(RECORDS SHOWN)

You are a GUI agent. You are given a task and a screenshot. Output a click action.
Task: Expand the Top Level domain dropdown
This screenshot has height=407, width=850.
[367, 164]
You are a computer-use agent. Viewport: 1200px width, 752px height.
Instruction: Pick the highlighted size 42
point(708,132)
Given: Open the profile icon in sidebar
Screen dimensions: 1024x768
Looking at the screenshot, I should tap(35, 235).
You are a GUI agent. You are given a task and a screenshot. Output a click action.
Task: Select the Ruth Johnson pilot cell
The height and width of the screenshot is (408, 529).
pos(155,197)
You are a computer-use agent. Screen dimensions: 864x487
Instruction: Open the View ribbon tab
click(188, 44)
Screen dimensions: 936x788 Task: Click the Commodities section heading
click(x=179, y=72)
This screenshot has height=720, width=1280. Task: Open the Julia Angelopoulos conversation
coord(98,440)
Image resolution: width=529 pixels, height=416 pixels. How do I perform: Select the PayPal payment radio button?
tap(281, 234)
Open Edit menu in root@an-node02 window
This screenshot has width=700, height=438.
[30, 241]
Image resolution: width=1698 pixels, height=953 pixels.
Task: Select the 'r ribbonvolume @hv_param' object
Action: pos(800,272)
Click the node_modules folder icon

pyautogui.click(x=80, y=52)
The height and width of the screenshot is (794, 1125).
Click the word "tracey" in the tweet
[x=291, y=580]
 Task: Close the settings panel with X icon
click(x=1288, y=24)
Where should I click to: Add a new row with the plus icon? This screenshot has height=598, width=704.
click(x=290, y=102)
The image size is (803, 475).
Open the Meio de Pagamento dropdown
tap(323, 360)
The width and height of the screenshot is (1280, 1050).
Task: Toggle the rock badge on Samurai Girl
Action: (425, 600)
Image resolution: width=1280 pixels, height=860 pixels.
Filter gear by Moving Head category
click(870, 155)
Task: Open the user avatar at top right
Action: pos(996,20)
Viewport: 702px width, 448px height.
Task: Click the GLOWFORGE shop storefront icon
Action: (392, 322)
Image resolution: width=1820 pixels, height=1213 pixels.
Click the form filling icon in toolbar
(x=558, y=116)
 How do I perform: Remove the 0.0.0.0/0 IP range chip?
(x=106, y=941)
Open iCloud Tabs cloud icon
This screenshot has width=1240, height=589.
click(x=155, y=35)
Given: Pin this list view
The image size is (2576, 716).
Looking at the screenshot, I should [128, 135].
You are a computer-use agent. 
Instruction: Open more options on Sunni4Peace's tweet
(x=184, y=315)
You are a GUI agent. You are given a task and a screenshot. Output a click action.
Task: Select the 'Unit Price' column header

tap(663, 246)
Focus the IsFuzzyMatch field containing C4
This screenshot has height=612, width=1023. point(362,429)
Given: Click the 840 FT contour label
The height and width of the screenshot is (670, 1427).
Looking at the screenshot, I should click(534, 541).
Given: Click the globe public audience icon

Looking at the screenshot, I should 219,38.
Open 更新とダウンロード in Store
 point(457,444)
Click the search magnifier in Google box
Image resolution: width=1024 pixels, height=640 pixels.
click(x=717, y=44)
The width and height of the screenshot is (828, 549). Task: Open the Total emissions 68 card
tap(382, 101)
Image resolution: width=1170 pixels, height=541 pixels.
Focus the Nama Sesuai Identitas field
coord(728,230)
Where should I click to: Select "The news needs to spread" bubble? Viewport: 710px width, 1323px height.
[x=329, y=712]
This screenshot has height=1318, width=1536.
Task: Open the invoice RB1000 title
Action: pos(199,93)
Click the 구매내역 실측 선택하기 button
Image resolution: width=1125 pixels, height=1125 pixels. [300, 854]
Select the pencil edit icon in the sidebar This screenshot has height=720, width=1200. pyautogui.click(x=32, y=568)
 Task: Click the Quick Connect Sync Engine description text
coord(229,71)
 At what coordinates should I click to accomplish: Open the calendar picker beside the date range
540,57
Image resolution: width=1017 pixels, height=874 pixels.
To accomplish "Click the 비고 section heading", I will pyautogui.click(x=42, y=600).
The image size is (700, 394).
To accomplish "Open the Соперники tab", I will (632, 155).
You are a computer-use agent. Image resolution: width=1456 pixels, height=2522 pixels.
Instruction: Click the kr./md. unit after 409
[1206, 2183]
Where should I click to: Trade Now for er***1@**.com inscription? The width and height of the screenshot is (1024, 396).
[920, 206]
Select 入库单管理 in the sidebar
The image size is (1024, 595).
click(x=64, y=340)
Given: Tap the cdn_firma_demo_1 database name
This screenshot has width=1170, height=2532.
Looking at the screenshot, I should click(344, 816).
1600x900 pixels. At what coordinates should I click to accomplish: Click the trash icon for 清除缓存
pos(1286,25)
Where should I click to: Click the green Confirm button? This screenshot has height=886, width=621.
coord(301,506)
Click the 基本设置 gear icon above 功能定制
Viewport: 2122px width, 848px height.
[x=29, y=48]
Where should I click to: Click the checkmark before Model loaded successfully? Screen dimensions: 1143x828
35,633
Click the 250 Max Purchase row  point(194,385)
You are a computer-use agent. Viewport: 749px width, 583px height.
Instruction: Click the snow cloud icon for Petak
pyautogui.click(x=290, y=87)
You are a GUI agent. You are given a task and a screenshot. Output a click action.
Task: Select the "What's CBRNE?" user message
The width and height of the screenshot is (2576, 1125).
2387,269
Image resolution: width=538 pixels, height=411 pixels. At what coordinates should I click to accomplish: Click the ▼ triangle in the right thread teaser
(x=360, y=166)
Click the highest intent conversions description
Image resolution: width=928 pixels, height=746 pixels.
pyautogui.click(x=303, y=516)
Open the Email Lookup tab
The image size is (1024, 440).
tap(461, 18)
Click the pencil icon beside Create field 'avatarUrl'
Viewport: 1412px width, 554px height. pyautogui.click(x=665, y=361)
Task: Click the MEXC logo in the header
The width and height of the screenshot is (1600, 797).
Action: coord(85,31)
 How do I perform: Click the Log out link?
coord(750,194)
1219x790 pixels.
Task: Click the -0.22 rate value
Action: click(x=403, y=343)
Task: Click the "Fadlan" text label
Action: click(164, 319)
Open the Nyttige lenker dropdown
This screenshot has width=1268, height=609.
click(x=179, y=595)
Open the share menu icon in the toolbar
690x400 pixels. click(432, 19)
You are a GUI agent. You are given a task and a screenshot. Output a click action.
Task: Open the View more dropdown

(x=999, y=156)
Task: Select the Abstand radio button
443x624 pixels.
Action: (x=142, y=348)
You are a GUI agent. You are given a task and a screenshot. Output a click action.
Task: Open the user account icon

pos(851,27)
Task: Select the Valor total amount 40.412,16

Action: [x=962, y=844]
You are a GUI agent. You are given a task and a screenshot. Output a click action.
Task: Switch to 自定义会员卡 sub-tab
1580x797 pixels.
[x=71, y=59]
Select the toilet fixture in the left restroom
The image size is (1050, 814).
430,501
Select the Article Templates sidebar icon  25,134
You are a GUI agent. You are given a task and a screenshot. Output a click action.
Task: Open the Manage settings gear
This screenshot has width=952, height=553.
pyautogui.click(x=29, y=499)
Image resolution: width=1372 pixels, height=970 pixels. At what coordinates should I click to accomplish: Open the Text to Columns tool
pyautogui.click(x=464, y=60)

(End RECORDS SHOWN)

ABOUT THIS EXERCISE: Show all lines above holding "will".

FINISHED EXERCISE:
To accomplish "Click the 비고 section heading", I will pyautogui.click(x=42, y=600).
To accomplish "Open the Соперники tab", I will (632, 155).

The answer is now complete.